**INSTRUCTIONS FOR THE TASK:**
Here the job is to return only the lines of the material, exactly, from the first one to the line with "Open the Middle position dropdown".

**DATA SUPPLIED:**
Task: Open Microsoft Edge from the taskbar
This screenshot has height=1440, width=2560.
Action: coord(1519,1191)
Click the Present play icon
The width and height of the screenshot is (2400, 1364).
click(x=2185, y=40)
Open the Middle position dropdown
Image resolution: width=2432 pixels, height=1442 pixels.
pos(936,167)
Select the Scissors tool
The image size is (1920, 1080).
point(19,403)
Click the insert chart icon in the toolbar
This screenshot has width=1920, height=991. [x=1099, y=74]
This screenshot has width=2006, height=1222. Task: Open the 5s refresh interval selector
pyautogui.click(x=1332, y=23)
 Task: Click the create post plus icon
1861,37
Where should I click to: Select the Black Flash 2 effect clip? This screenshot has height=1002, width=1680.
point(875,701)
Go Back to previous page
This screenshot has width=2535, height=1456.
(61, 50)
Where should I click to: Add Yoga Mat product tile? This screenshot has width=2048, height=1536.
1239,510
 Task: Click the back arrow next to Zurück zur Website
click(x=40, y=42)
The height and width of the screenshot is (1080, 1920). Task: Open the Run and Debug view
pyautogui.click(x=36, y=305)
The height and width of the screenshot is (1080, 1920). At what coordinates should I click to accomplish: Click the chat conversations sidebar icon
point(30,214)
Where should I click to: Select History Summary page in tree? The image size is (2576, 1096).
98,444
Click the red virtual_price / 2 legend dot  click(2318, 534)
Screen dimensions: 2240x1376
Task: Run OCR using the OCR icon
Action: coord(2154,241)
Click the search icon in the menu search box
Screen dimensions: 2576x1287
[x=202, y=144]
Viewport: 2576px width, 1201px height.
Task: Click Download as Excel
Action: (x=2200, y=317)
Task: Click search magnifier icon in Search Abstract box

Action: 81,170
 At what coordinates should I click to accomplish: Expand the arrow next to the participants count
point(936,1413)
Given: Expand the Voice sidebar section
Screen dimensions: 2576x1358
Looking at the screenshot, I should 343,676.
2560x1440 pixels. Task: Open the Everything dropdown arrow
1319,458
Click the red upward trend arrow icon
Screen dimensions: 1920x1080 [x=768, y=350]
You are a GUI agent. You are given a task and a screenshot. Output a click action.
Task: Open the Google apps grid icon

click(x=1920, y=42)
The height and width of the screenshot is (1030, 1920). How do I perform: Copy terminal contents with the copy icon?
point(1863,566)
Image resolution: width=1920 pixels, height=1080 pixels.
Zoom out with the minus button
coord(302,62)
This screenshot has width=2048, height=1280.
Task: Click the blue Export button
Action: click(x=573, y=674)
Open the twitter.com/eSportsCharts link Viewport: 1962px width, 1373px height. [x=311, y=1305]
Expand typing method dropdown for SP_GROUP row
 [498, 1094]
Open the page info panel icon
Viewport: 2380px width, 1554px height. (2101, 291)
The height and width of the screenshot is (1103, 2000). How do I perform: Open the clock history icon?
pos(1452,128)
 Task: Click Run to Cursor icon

**SOLUTION FOR THIS EXERCISE:**
Task: Open Microsoft Edge from the taskbar
This screenshot has height=1440, width=2560.
Action: coord(1519,1191)
Click the Present play icon
The width and height of the screenshot is (2400, 1364).
click(x=2185, y=40)
Open the Middle position dropdown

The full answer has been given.